> _Задания_:
**1.** Воспроизведите из отрывка всё, начиная с «4 Шесть фамилий» и до «вторично дал клятву.» включительно.
**2.** Ответьте по отрывку на вопросы:
(а) Какого числа и какого года автор вышел из 1-го кадетского корпуса?
(б) Сколько времени длилось собрание?
(в) Что Бестужев снял с груди, перед тем как просить клятвы?
**3.** Соответствуют ли отрывку эти утверждения? Ответьте «да» или «нет» и приведите решающие слова из отрывка.
(а) Автор дал клятву только один раз.
(б) Среди знакомых автору на собрании был майор Свиридов.
(в) Четверо незнакомых армейских офицеров встретили автора приветливо.

> _Цитируемый отрывок_:
- - -

№ 5 (6)
1826 года, февраля 25 дня, на заданные вопросы мне высочайше утверждённого Комитета имею честь донести1.
1
Как уже при личных допросах, мне сделанных, имел я честь донести, то с самого выходу моего из 1-го кадетского корпуса 1823 года, 9 апреля, до сбора корпуса нашего под м. Лещин[ом] я ничего не слыхал об оном обществе и подобном даже, но в конце лагеря, во время смотра его превосходительством начальником Главного штаба 1-й армии генерал-адъютантом бароном Толем, я пришёл в 7 часов вечера к 8-й артиллерийской бригады г[осподину] подпоручику Горбачевскому2, который был в то время на квартире одной же бригады подпоручика Андриевича 2-го3, где нашёл четырёх человек офицеров армейских, мне незнакомых, они все приняли меня очень хладнокровно и даже сурово; вскоре за мною пришли ещё несколько человек и Бестужев, и как я был ещё там, то они требовали клятву, если не вступить в их общество, то молчать, по любопытству я дал клятву. Из числа известных мне были артиллеристы Горбачевский, Андриевич 2-й, Бечасной, Борисов, Пестов и Киреев4, более не было, также Кузьмин, Соловьёв и майор Свиридов5.
1 Две первые строки отчёркнуты на полях карандашом скобкой.
2 Слова «подпоручику Горбачевскому» подчёркнуты карандашом.
3 Фамилия подчёркнута карандашом.
4 Шесть фамилий подчёркнуты карандашом.
5 Слова «Кузьмин, Соловьёв и майор Свиридов» подчёркнуты карандашом.
По приходе Бестужев сказал, что он для того просил всех собраться, чтоб проститься, потом, вынув тетрадку, прочёл речь, в которой изъяснял, сколько помню, притеснение дворян и нижний класс, злоупотребление чинов, неправедность взысканий и решительные конфирмации (по коим тысячи благородных пострадало) предоставлены одному такому дворянину и иноземцу, посему необходимость требования Конституции, потом советовал лучше обходиться с нижними чинами, говоря, что они подобные люди же, но природа оледенила чувства их. Наконец, сняв с груди образ, просил клятвы, ежели не в верности, то в молчании, меня просили ещё раз, и я вторично дал клятву.
Я хранил тайну но не содействовал. Я видел брата, который при конце собрания, продолжавшегося не более получаса, пришёл туда, и не мог предать его, но сколь давно в обществе, знал ли он или нет все тайны, я не слышал от него, разность квартир или скрытность от меня нас разделяла. Но всё не мог решиться видеть гибель его, и теперь одно уверение его превосходительства господина генерал-адъютанта Левашёва в признании // (л. 13 об.) брата заставили меня наименовать его.

- - -

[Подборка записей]
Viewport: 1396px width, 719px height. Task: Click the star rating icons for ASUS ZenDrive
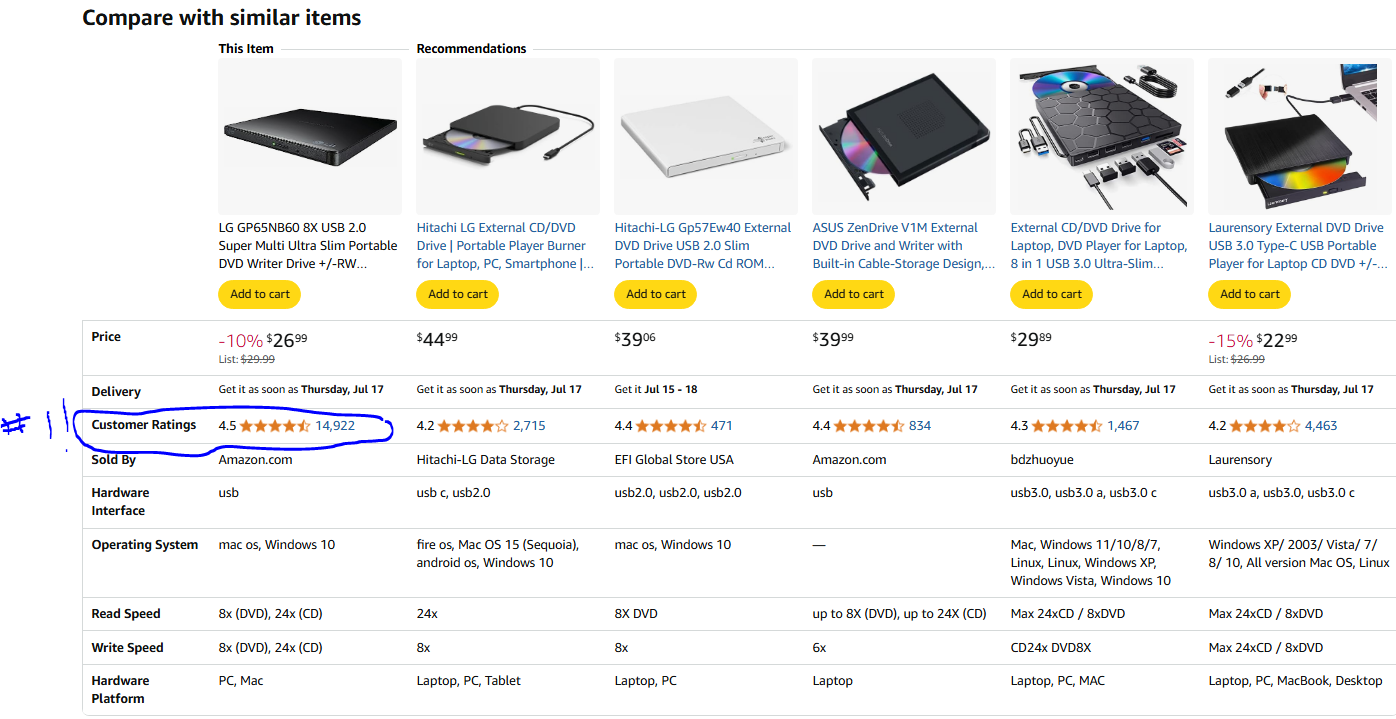click(869, 426)
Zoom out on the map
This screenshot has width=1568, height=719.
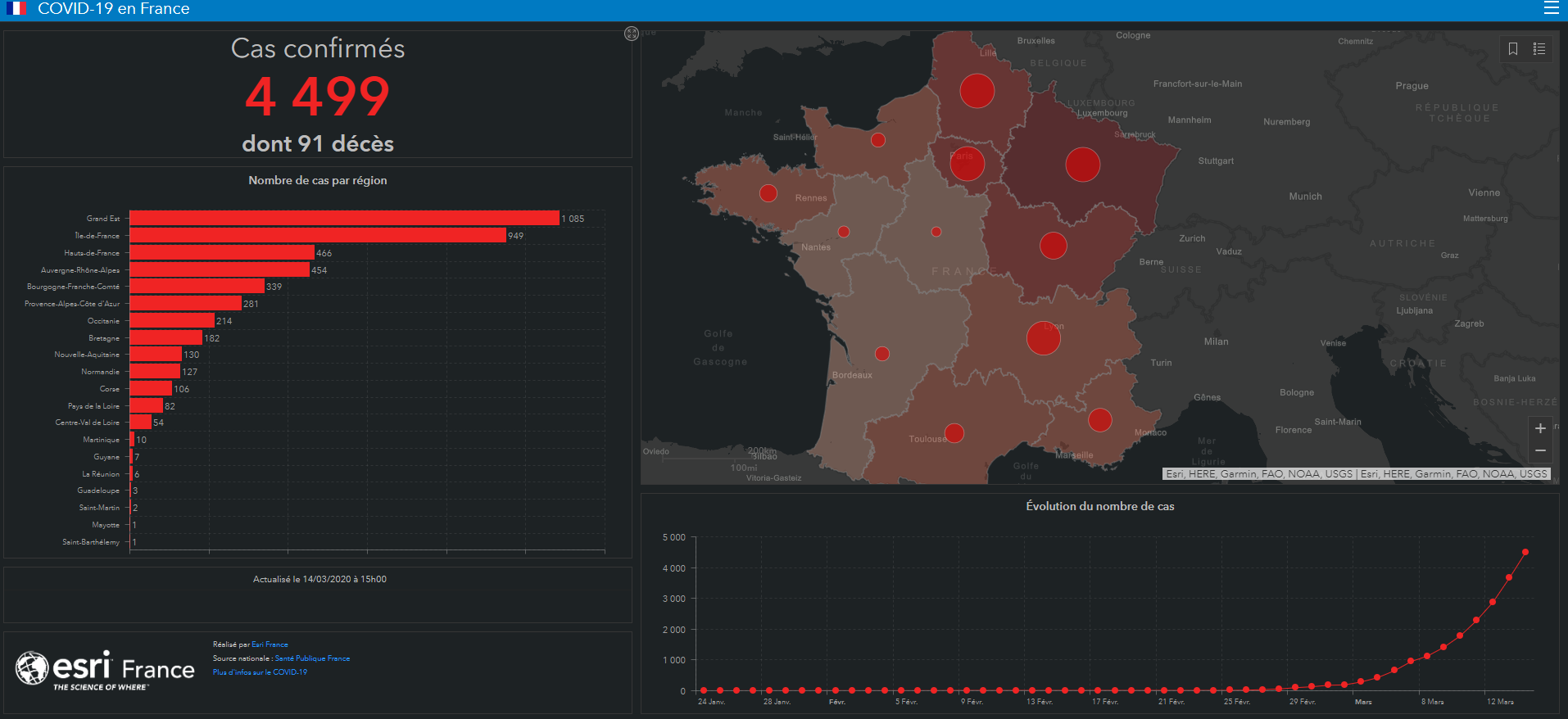click(x=1540, y=450)
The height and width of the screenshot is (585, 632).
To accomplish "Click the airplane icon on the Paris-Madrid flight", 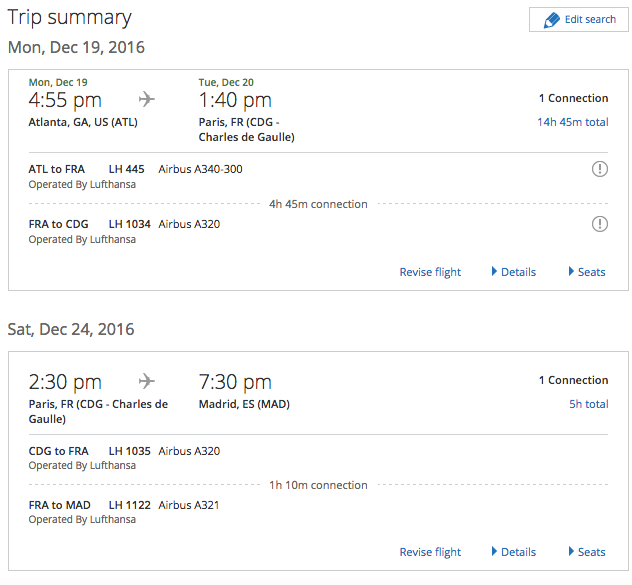I will point(147,381).
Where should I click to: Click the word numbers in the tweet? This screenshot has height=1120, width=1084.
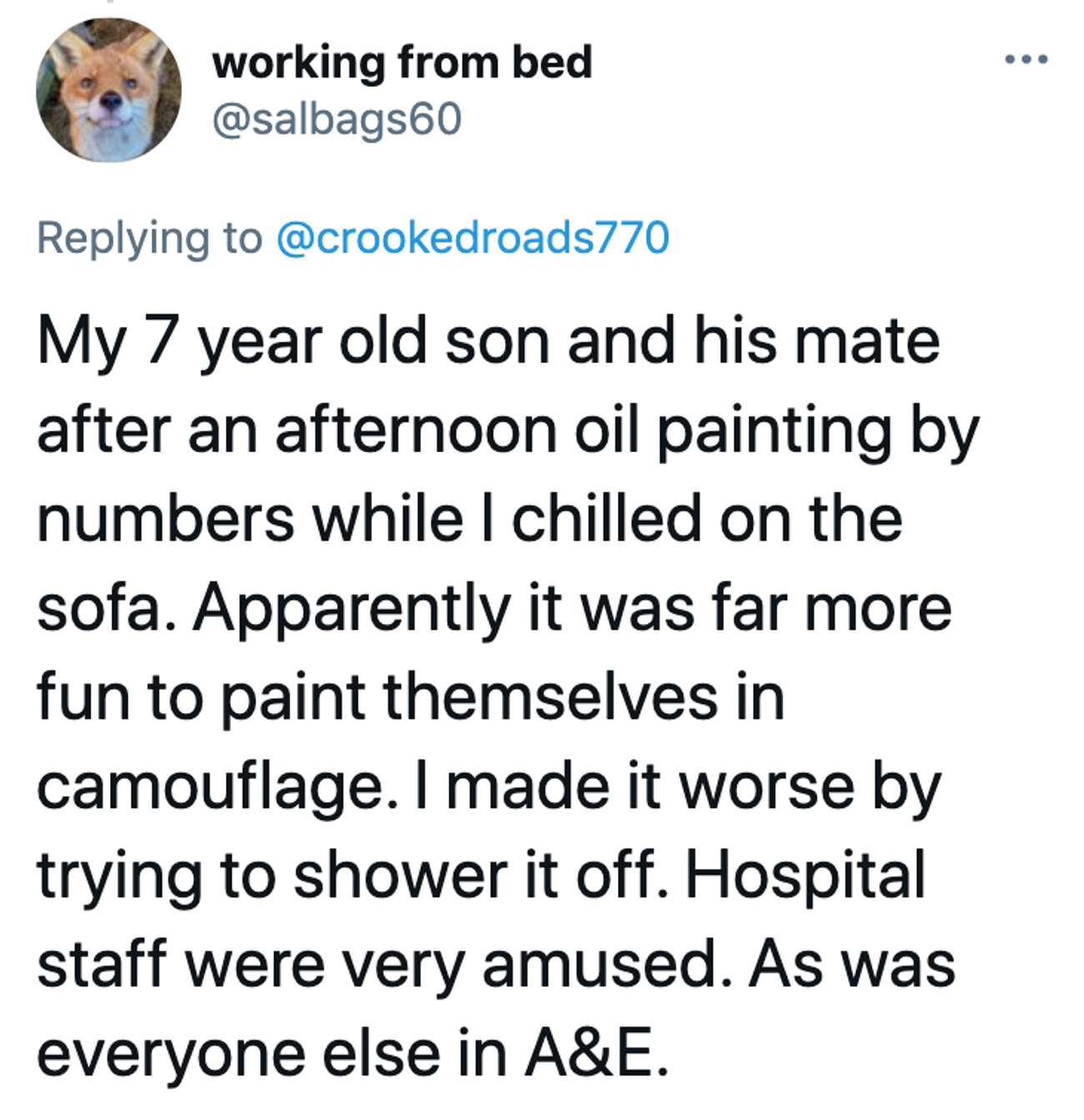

- - -

> _Ответы к заданиям_:
**1.**
4 Шесть фамилий подчёркнуты карандашом.
5 Слова «Кузьмин, Соловьёв и майор Свиридов» подчёркнуты карандашом.
По приходе Бестужев сказал, что он для того просил всех собраться, чтоб проститься, потом, вынув тетрадку, прочёл речь, в которой изъяснял, сколько помню, притеснение дворян и нижний класс, злоупотребление чинов, неправедность взысканий и решительные конфирмации (по коим тысячи благородных пострадало) предоставлены одному такому дворянину и иноземцу, посему необходимость требования Конституции, потом советовал лучше обходиться с нижними чинами, говоря, что они подобные люди же, но природа оледенила чувства их. Наконец, сняв с груди образ, просил клятвы, ежели не в верности, то в молчании, меня просили ещё раз, и я вторично дал клятву.

**2.**
(а) 9 апреля 1823 года.
(б) Не более получаса.
(в) Образ.

**3.**
(а) Нет: «меня просили ещё раз, и я вторично дал клятву».
(б) Да: «также Кузьмин, Соловьёв и майор Свиридов».
(в) Нет: «они все приняли меня очень хладнокровно и даже сурово».